▸ **Provided records**
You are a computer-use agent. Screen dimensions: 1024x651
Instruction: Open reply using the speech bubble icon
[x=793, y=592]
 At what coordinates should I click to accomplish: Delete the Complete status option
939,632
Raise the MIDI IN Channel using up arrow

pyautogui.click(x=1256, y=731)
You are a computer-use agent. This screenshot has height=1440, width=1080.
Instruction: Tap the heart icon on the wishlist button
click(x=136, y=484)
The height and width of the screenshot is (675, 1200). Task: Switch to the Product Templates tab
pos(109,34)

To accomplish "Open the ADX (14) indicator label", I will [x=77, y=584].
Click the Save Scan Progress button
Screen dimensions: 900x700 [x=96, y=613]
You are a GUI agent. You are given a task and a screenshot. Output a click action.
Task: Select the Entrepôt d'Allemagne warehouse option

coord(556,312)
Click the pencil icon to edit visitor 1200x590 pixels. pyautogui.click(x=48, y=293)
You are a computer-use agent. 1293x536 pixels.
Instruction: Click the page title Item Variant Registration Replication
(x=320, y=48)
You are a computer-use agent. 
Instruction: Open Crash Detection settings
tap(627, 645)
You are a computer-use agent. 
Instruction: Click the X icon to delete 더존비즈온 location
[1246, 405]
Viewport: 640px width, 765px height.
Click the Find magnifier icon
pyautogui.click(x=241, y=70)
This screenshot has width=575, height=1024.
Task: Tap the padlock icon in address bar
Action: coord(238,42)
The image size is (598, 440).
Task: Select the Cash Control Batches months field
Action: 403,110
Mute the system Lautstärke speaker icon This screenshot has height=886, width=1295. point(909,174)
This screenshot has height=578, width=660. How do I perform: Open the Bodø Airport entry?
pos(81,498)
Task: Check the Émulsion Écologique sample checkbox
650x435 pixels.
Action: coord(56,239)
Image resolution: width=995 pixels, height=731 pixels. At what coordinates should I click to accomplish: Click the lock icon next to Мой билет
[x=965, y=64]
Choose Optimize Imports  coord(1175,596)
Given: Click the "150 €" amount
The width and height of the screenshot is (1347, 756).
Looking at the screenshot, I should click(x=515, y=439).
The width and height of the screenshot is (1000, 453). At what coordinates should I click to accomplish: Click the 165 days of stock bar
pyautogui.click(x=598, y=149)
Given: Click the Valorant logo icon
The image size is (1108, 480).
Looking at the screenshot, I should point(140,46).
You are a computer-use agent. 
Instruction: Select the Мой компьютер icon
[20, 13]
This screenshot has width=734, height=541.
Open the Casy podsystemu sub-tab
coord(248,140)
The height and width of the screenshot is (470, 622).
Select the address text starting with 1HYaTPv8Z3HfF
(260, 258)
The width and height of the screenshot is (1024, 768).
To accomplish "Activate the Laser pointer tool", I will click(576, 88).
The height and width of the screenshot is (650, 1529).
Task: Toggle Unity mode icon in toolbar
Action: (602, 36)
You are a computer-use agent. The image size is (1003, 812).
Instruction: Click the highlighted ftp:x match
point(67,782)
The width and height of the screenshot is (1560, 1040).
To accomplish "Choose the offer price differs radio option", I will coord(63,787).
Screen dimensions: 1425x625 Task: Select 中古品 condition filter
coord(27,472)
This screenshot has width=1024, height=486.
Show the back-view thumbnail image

▸ **Problem details**
Every line above that holds "computer" should be copied out.

▸ **Response to this task**
You are a computer-use agent. Screen dimensions: 1024x651
You are a computer-use agent. This screenshot has height=1440, width=1080.
You are a computer-use agent. 1293x536 pixels.
You are a computer-use agent. 
You are a computer-use agent. 
You are a computer-use agent. 
You are a computer-use agent. The image size is (1003, 812).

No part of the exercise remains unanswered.